**WHAT THIS TASK INVOLVES**. Repeat every record exactly as given.

Start of Block

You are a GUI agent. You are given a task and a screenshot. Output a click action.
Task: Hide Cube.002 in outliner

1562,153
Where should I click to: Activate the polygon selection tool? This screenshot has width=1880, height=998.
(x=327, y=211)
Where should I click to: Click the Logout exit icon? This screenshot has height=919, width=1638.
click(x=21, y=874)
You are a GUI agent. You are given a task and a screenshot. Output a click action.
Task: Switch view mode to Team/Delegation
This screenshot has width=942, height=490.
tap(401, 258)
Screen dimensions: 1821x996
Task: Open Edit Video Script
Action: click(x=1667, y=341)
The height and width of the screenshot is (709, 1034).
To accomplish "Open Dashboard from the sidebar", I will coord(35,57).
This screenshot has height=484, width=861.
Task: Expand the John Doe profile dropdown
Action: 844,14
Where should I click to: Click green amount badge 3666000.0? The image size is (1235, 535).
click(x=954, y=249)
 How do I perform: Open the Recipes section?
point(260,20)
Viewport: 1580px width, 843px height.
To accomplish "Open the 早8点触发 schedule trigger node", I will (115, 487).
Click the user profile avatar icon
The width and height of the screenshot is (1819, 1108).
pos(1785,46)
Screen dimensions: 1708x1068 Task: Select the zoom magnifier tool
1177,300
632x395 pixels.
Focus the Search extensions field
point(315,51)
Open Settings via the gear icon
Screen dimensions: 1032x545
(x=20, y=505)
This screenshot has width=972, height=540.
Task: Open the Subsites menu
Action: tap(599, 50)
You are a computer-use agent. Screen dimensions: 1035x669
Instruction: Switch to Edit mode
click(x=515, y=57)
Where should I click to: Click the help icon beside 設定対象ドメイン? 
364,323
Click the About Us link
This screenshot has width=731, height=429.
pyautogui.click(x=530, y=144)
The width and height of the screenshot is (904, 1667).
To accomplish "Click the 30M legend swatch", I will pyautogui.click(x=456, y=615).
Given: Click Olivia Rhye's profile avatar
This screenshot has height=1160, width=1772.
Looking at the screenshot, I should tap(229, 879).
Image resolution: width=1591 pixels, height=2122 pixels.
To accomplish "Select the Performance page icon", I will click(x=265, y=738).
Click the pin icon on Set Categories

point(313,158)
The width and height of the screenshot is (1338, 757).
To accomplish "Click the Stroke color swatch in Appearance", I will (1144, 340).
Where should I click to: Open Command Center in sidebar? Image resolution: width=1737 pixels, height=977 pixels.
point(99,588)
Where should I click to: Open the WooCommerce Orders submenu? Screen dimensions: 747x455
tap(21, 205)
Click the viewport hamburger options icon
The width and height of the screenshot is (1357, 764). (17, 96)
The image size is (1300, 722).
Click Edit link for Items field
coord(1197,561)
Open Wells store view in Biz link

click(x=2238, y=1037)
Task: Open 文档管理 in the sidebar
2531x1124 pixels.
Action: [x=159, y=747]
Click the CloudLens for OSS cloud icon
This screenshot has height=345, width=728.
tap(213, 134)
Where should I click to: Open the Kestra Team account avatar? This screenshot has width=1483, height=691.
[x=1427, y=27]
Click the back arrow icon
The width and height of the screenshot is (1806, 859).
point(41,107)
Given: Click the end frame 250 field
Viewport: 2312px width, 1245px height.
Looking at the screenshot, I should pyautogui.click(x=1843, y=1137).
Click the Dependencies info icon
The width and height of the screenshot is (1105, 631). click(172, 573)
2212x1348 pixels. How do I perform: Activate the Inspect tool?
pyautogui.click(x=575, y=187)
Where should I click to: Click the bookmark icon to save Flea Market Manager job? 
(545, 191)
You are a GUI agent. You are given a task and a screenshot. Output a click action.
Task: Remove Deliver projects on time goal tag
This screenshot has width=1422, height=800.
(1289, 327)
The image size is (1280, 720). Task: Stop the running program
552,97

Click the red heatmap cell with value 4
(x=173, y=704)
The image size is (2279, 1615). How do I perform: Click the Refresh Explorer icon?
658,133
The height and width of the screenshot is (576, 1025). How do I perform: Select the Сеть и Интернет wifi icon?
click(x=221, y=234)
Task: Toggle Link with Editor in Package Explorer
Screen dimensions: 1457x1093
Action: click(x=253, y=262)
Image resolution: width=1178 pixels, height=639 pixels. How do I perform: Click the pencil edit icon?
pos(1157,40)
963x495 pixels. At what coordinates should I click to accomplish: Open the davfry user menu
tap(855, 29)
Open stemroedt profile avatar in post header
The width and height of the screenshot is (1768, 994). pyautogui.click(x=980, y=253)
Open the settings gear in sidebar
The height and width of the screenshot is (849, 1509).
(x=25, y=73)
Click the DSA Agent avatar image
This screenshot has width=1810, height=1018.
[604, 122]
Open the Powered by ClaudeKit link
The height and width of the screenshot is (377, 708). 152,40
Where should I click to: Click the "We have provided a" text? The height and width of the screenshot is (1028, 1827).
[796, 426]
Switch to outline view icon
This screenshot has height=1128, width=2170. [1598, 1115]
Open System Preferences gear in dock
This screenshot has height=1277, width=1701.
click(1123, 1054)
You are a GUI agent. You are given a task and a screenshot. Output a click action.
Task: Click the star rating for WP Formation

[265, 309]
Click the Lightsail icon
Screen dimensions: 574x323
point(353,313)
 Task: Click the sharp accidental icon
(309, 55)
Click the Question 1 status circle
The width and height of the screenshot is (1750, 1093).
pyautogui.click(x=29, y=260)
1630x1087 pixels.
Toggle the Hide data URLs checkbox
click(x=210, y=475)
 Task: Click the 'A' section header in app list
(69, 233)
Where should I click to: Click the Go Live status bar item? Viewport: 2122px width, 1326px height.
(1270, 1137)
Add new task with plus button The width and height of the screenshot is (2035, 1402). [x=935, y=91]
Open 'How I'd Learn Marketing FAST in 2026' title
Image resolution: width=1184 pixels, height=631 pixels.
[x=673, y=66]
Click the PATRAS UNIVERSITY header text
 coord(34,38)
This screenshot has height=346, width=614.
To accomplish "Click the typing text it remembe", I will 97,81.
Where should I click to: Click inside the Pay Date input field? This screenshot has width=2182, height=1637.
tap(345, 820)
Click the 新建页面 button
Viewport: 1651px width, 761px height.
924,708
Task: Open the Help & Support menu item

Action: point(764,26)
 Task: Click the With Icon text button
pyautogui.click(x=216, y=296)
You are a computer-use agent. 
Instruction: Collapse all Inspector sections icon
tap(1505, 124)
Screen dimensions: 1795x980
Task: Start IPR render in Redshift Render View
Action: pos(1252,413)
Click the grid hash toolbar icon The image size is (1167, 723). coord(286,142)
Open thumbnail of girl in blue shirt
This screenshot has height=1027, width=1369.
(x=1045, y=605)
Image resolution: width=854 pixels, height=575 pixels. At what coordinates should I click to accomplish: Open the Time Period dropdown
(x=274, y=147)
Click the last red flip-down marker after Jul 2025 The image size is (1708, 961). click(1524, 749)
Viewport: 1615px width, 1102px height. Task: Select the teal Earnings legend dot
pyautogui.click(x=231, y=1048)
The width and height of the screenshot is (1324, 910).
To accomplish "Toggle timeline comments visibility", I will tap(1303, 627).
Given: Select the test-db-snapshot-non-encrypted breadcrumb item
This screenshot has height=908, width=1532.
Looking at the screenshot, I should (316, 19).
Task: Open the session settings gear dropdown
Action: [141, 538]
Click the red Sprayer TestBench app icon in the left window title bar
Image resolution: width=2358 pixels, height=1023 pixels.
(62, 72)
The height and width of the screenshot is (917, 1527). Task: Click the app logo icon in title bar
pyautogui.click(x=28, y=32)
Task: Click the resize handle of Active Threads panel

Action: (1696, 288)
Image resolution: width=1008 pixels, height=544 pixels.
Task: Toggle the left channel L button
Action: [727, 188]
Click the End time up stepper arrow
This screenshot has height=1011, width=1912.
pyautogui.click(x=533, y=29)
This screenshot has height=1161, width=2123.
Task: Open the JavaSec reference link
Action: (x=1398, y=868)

End of Block

**ANSWER AREA**.
You are a GUI agent. You are given a task and a screenshot. Output a click action.
Task: Hide Cube.002 in outliner

1562,153
Where should I click to: Activate the polygon selection tool? This screenshot has width=1880, height=998.
(x=327, y=211)
Where should I click to: Click the Logout exit icon? This screenshot has height=919, width=1638.
click(x=21, y=874)
You are a GUI agent. You are given a task and a screenshot. Output a click action.
Task: Switch view mode to Team/Delegation
This screenshot has width=942, height=490.
tap(401, 258)
Screen dimensions: 1821x996
Task: Open Edit Video Script
Action: click(x=1667, y=341)
The height and width of the screenshot is (709, 1034).
To accomplish "Open Dashboard from the sidebar", I will coord(35,57).
This screenshot has height=484, width=861.
Task: Expand the John Doe profile dropdown
Action: 844,14
Where should I click to: Click green amount badge 3666000.0? The image size is (1235, 535).
click(x=954, y=249)
 How do I perform: Open the Recipes section?
point(260,20)
Viewport: 1580px width, 843px height.
To accomplish "Open the 早8点触发 schedule trigger node", I will (115, 487).
Click the user profile avatar icon
The width and height of the screenshot is (1819, 1108).
pos(1785,46)
Screen dimensions: 1708x1068 Task: Select the zoom magnifier tool
1177,300
632x395 pixels.
Focus the Search extensions field
point(315,51)
Open Settings via the gear icon
Screen dimensions: 1032x545
(x=20, y=505)
This screenshot has width=972, height=540.
Task: Open the Subsites menu
Action: tap(599, 50)
You are a computer-use agent. Screen dimensions: 1035x669
Instruction: Switch to Edit mode
click(x=515, y=57)
Where should I click to: Click the help icon beside 設定対象ドメイン? 
364,323
Click the About Us link
This screenshot has width=731, height=429.
pyautogui.click(x=530, y=144)
The width and height of the screenshot is (904, 1667).
To accomplish "Click the 30M legend swatch", I will pyautogui.click(x=456, y=615).
Given: Click Olivia Rhye's profile avatar
This screenshot has height=1160, width=1772.
Looking at the screenshot, I should tap(229, 879).
Image resolution: width=1591 pixels, height=2122 pixels.
To accomplish "Select the Performance page icon", I will click(x=265, y=738).
Click the pin icon on Set Categories

point(313,158)
The width and height of the screenshot is (1338, 757).
To accomplish "Click the Stroke color swatch in Appearance", I will (1144, 340).
Where should I click to: Open Command Center in sidebar? Image resolution: width=1737 pixels, height=977 pixels.
point(99,588)
Where should I click to: Open the WooCommerce Orders submenu? Screen dimensions: 747x455
tap(21, 205)
Click the viewport hamburger options icon
The width and height of the screenshot is (1357, 764). (17, 96)
The image size is (1300, 722).
Click Edit link for Items field
coord(1197,561)
Open Wells store view in Biz link

click(x=2238, y=1037)
Task: Open 文档管理 in the sidebar
2531x1124 pixels.
Action: [x=159, y=747]
Click the CloudLens for OSS cloud icon
This screenshot has height=345, width=728.
tap(213, 134)
Where should I click to: Open the Kestra Team account avatar? This screenshot has width=1483, height=691.
[x=1427, y=27]
Click the back arrow icon
The width and height of the screenshot is (1806, 859).
point(41,107)
Given: Click the end frame 250 field
Viewport: 2312px width, 1245px height.
Looking at the screenshot, I should pyautogui.click(x=1843, y=1137).
Click the Dependencies info icon
The width and height of the screenshot is (1105, 631). click(172, 573)
2212x1348 pixels. How do I perform: Activate the Inspect tool?
pyautogui.click(x=575, y=187)
Where should I click to: Click the bookmark icon to save Flea Market Manager job? 
(545, 191)
You are a GUI agent. You are given a task and a screenshot. Output a click action.
Task: Remove Deliver projects on time goal tag
This screenshot has width=1422, height=800.
(1289, 327)
The image size is (1280, 720). Task: Stop the running program
552,97

Click the red heatmap cell with value 4
(x=173, y=704)
The image size is (2279, 1615). How do I perform: Click the Refresh Explorer icon?
658,133
The height and width of the screenshot is (576, 1025). How do I perform: Select the Сеть и Интернет wifi icon?
click(x=221, y=234)
Task: Toggle Link with Editor in Package Explorer
Screen dimensions: 1457x1093
Action: click(x=253, y=262)
Image resolution: width=1178 pixels, height=639 pixels. How do I perform: Click the pencil edit icon?
pos(1157,40)
963x495 pixels. At what coordinates should I click to accomplish: Open the davfry user menu
tap(855, 29)
Open stemroedt profile avatar in post header
The width and height of the screenshot is (1768, 994). pyautogui.click(x=980, y=253)
Open the settings gear in sidebar
The height and width of the screenshot is (849, 1509).
(x=25, y=73)
Click the DSA Agent avatar image
This screenshot has width=1810, height=1018.
[604, 122]
Open the Powered by ClaudeKit link
The height and width of the screenshot is (377, 708). 152,40
Where should I click to: Click the "We have provided a" text? The height and width of the screenshot is (1028, 1827).
[796, 426]
Switch to outline view icon
This screenshot has height=1128, width=2170. [1598, 1115]
Open System Preferences gear in dock
This screenshot has height=1277, width=1701.
click(1123, 1054)
You are a GUI agent. You are given a task and a screenshot. Output a click action.
Task: Click the star rating for WP Formation

[265, 309]
Click the Lightsail icon
Screen dimensions: 574x323
point(353,313)
 Task: Click the sharp accidental icon
(309, 55)
Click the Question 1 status circle
The width and height of the screenshot is (1750, 1093).
pyautogui.click(x=29, y=260)
1630x1087 pixels.
Toggle the Hide data URLs checkbox
click(x=210, y=475)
 Task: Click the 'A' section header in app list
(69, 233)
Where should I click to: Click the Go Live status bar item? Viewport: 2122px width, 1326px height.
(1270, 1137)
Add new task with plus button The width and height of the screenshot is (2035, 1402). [x=935, y=91]
Open 'How I'd Learn Marketing FAST in 2026' title
Image resolution: width=1184 pixels, height=631 pixels.
[x=673, y=66]
Click the PATRAS UNIVERSITY header text
 coord(34,38)
This screenshot has height=346, width=614.
To accomplish "Click the typing text it remembe", I will 97,81.
Where should I click to: Click inside the Pay Date input field? This screenshot has width=2182, height=1637.
tap(345, 820)
Click the 新建页面 button
Viewport: 1651px width, 761px height.
924,708
Task: Open the Help & Support menu item

Action: point(764,26)
 Task: Click the With Icon text button
pyautogui.click(x=216, y=296)
You are a computer-use agent. 
Instruction: Collapse all Inspector sections icon
tap(1505, 124)
Screen dimensions: 1795x980
Task: Start IPR render in Redshift Render View
Action: pos(1252,413)
Click the grid hash toolbar icon The image size is (1167, 723). coord(286,142)
Open thumbnail of girl in blue shirt
This screenshot has height=1027, width=1369.
(x=1045, y=605)
Image resolution: width=854 pixels, height=575 pixels. At what coordinates should I click to accomplish: Open the Time Period dropdown
(x=274, y=147)
Click the last red flip-down marker after Jul 2025 The image size is (1708, 961). click(1524, 749)
Viewport: 1615px width, 1102px height. Task: Select the teal Earnings legend dot
pyautogui.click(x=231, y=1048)
The width and height of the screenshot is (1324, 910).
To accomplish "Toggle timeline comments visibility", I will tap(1303, 627).
Given: Select the test-db-snapshot-non-encrypted breadcrumb item
This screenshot has height=908, width=1532.
Looking at the screenshot, I should (316, 19).
Task: Open the session settings gear dropdown
Action: [141, 538]
Click the red Sprayer TestBench app icon in the left window title bar
Image resolution: width=2358 pixels, height=1023 pixels.
(62, 72)
The height and width of the screenshot is (917, 1527). Task: Click the app logo icon in title bar
pyautogui.click(x=28, y=32)
Task: Click the resize handle of Active Threads panel

Action: (1696, 288)
Image resolution: width=1008 pixels, height=544 pixels.
Task: Toggle the left channel L button
Action: [727, 188]
Click the End time up stepper arrow
This screenshot has height=1011, width=1912.
pyautogui.click(x=533, y=29)
This screenshot has height=1161, width=2123.
Task: Open the JavaSec reference link
Action: (x=1398, y=868)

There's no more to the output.